**DIRECTION A:** Quote the passage about homeless outreach word for word from "A while ago, I" to "the evening’s activities.".

**SELECTED EXCERPT:**
A while ago, I drove into Center City Philadelphia for one of my occasional encounters with those who are homeless. Working with homeless men and women is something I first experienced back in the 1970s when I was a student at LaSalle College and, over the years, something my wife and I have worked to introduce into the lives of our children. On this particular evening, I had given out nearly all the winter coats I had brought with me, but still had three blankets and a couple of sandwiches left. As I drove down Eighth Street headed toward Market, I decided to turn into an alleyway hoping I might encounter one more person before heading over the Ben Franklin and back to home.
“Where are we going?” my daughter, Martha, asked. Martha was home for a short break from college and was more than eager to accompany me in the evening’s activities.
“As cold as it is tonight,” I explained, “I’m thinking that just maybe somebody is hunkered down in this alley — trying to get away from the wind.” No sooner had I finished speaking when my headlights caught the silhouette of someone lying against a building. “You stay here,” I said to my daughter.

**DIRECTION B:** Print the entries from the line with "Task: Apply the Blue Headers table style" to the last line of the entries, including both of those lines.

**RECORD EXCERPTS:**
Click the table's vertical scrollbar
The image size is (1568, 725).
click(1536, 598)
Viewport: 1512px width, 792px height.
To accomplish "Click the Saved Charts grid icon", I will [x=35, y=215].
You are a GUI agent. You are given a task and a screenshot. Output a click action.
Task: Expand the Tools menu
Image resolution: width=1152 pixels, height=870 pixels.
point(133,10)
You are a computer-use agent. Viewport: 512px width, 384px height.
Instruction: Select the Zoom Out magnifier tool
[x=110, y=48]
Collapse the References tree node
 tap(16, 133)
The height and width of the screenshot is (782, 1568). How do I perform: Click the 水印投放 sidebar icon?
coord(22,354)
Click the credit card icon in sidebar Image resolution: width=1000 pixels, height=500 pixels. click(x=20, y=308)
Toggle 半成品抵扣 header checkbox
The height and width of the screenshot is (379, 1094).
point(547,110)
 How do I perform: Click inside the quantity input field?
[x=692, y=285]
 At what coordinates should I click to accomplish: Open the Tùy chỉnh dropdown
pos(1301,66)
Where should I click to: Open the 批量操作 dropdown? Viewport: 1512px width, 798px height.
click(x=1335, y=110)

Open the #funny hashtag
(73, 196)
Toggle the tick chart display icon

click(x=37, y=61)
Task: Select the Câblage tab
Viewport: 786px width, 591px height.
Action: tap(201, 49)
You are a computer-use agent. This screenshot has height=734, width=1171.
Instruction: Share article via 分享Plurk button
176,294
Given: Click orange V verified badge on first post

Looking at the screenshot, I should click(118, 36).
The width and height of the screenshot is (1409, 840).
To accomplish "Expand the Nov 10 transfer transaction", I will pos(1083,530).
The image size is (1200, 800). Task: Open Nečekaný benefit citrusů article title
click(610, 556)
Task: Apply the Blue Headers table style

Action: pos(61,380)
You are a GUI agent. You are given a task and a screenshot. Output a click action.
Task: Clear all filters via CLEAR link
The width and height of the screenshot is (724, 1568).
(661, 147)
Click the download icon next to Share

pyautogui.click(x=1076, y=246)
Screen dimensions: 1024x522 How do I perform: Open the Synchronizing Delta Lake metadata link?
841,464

**TASK RESULT A:**
A while ago, I drove into Center City Philadelphia for one of my occasional encounters with those who are homeless. Working with homeless men and women is something I first experienced back in the 1970s when I was a student at LaSalle College and, over the years, something my wife and I have worked to introduce into the lives of our children. On this particular evening, I had given out nearly all the winter coats I had brought with me, but still had three blankets and a couple of sandwiches left. As I drove down Eighth Street headed toward Market, I decided to turn into an alleyway hoping I might encounter one more person before heading over the Ben Franklin and back to home.
“Where are we going?” my daughter, Martha, asked. Martha was home for a short break from college and was more than eager to accompany me in the evening’s activities.

**TASK RESULT B:**
Task: Apply the Blue Headers table style

Action: pos(61,380)
You are a GUI agent. You are given a task and a screenshot. Output a click action.
Task: Clear all filters via CLEAR link
The width and height of the screenshot is (724, 1568).
(661, 147)
Click the download icon next to Share

pyautogui.click(x=1076, y=246)
Screen dimensions: 1024x522 How do I perform: Open the Synchronizing Delta Lake metadata link?
841,464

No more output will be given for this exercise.